Ada yang unik dari teknik menulis Haruki Murakami. Ia mengungkapkan bahwa ia sendiri sering membuat cerita tanpa alur. Haruki Murakami lebih memilih 'mengikuti' arus. Ia membiarkan tokohnya mengalir begitu saja. Bahkan ia sendiri sering penasaran dengan akhir ceritanya sendiri.

Haruki Murakami adalah pribadi yang disiplin. Dalam memoar What I Talk About When I Talk About Running, Haruki Murakami memiliki rutinitas sehari-hari yang membantunya dalam kegiatan menulis. Ia bangun pada jam lima pagi dan tidur pada jam sepuluh malam. Ia biasanya mulai menulis pada jam sepuluh atau sebelas pagi. Baru kemudian pada sore hari ia berlari. Rutinitas akan membantu kita mencapai tujuan. Kita bisa mengatur rutinitas yang sesuai dengan tujuan kita.

Sebagai penulis, Haruki Murakami mengakui bahwa ia menulis bukan karena 'bisa' namun karena berusaha. Ia tidak terlahir menjadi seorang penulis bahkan baru memulai menulis ketika berusia 30 tahun. Ia mengakui juga bahwa ia adalah tipe orang yang melakukan sesuatu hanya karena 'ingin'. Haruki Murakami mendapat keinginan menulis begitu saja ketika ia sedang berbaring di sebuah lapangan dan segera membeli berbagai peralatan menulis.

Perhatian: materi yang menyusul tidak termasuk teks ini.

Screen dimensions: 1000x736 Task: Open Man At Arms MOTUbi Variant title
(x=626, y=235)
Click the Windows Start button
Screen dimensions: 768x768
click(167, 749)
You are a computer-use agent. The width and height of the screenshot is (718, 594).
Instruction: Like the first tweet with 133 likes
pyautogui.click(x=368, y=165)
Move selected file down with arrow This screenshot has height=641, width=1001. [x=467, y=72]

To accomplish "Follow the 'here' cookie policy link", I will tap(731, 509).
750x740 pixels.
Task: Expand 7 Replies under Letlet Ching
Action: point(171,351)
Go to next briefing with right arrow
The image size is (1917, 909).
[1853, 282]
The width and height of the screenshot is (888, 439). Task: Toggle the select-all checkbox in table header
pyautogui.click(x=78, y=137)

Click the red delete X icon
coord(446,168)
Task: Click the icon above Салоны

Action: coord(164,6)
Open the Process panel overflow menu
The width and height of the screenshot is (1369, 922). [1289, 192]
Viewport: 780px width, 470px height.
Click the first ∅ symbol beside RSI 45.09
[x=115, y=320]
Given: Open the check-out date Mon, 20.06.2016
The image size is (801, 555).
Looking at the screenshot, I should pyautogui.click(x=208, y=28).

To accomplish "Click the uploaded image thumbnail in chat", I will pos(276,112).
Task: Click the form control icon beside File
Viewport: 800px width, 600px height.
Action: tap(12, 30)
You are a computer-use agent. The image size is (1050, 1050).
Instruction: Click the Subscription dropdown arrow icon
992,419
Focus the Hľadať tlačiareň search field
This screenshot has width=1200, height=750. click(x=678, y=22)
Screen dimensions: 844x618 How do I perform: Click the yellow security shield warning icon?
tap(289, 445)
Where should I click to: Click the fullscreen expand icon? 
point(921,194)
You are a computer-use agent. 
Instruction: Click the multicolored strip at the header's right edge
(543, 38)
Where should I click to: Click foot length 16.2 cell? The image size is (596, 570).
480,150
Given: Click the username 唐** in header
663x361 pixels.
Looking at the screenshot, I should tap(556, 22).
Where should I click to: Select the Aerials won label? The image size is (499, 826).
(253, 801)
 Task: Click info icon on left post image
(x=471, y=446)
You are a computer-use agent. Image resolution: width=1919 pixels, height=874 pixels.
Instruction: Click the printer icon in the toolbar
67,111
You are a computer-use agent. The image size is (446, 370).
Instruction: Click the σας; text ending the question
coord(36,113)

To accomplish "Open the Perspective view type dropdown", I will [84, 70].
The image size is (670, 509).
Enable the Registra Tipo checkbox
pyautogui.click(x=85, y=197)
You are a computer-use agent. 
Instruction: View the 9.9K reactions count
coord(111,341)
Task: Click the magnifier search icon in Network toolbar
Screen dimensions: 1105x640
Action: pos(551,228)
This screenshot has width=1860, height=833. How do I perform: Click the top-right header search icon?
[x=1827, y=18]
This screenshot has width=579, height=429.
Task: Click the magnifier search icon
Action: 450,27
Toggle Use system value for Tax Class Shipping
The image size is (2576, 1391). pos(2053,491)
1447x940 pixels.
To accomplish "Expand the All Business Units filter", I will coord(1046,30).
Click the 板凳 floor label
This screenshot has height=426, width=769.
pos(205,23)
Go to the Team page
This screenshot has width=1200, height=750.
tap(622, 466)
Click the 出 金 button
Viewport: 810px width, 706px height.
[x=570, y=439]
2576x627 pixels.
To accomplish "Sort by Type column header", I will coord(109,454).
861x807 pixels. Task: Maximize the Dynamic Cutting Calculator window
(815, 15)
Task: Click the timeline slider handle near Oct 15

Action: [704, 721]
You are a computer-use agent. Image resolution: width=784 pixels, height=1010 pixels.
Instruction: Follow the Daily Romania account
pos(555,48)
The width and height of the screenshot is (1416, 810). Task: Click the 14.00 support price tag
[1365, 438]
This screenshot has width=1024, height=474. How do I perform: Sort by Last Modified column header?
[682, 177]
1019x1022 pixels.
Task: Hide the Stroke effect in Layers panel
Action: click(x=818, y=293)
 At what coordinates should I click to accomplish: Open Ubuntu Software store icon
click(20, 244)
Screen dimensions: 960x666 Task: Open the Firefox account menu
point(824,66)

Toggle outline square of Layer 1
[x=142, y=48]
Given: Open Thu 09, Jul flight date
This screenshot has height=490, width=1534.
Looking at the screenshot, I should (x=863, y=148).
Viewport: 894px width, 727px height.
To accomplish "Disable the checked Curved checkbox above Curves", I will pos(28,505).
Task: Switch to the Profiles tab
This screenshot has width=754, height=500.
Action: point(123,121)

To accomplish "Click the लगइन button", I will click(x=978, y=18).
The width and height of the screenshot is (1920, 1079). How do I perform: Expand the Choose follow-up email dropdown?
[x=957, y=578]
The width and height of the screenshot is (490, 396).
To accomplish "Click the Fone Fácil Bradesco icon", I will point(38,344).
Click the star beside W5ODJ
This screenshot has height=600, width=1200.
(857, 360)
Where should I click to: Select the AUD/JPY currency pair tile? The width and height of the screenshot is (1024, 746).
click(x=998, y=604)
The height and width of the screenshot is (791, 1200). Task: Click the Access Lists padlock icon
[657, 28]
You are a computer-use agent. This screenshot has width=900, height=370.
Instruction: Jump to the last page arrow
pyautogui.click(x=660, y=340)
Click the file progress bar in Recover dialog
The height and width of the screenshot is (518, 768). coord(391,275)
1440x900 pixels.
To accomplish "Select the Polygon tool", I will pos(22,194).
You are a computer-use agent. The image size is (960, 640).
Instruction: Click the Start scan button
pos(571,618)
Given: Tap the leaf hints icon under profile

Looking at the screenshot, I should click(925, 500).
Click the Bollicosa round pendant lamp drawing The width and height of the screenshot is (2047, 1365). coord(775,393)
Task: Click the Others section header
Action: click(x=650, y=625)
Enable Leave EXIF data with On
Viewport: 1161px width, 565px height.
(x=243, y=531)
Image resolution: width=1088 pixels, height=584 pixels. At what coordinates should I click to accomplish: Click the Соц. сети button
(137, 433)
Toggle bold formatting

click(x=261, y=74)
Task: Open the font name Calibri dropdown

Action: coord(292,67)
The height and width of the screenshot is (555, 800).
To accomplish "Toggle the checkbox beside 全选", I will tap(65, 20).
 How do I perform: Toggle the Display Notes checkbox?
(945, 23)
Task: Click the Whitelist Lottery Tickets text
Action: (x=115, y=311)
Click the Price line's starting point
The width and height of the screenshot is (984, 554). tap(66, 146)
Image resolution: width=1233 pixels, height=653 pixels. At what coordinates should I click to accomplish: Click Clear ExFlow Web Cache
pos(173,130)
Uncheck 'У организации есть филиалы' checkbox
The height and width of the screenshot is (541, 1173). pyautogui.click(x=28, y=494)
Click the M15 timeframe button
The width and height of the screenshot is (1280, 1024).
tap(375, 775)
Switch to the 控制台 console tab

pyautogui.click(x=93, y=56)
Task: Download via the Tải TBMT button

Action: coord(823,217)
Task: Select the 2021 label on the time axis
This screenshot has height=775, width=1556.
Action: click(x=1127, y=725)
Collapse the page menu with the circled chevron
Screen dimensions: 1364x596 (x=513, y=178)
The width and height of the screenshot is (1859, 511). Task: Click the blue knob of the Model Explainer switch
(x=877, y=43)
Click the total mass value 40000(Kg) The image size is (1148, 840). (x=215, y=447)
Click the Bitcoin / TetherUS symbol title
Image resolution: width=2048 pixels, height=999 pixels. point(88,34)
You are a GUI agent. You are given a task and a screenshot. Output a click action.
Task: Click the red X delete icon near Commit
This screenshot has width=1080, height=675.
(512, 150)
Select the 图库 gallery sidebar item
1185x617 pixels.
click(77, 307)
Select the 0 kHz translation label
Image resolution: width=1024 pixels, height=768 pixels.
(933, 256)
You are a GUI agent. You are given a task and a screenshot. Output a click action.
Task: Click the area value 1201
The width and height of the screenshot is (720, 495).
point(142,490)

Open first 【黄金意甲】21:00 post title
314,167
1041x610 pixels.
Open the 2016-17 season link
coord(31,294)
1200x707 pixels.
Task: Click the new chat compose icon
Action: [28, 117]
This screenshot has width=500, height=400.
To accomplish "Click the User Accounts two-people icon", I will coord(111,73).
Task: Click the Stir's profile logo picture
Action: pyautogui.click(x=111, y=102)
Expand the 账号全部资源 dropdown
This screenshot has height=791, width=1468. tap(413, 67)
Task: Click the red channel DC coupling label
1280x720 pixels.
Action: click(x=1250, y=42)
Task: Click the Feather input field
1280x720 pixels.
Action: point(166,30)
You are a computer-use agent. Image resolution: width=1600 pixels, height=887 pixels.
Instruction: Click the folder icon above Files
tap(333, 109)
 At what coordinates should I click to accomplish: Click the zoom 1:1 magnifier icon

Semasa muda, Haruki Murakami memiliki dan mengelola bar seorang diri. Bisnisnya sukses karena saat itu tidak banyak orang membuka bar. Ketika berkomitmen untuk menulis, ia menutup bar demi fokus dalam menulis. Ia merasa tidak akan fokus menulis jika mengurus berbagai hal sekaligus. Fokus adalah bagian penting dalam menulis. Haruki Murakami berkata bahwa kita tidak akan bisa menulis jika tidak tahan duduk dan menulis selama berjam-jam.

Bagi Haruki Murakami, ketahanan, fokus, dan rutinitas adalah hal yang sangat diperlukan oleh penulis. Menulis adalah perjalanan panjang. Maka menulis bukan hal yang mudah, kerja keras tentu sangat diperlukan. Setiap penulis memiliki gaya berceritanya masing-masing sebagai hasil dari perjalanan panjang mereka melalui dunia kepenulisan.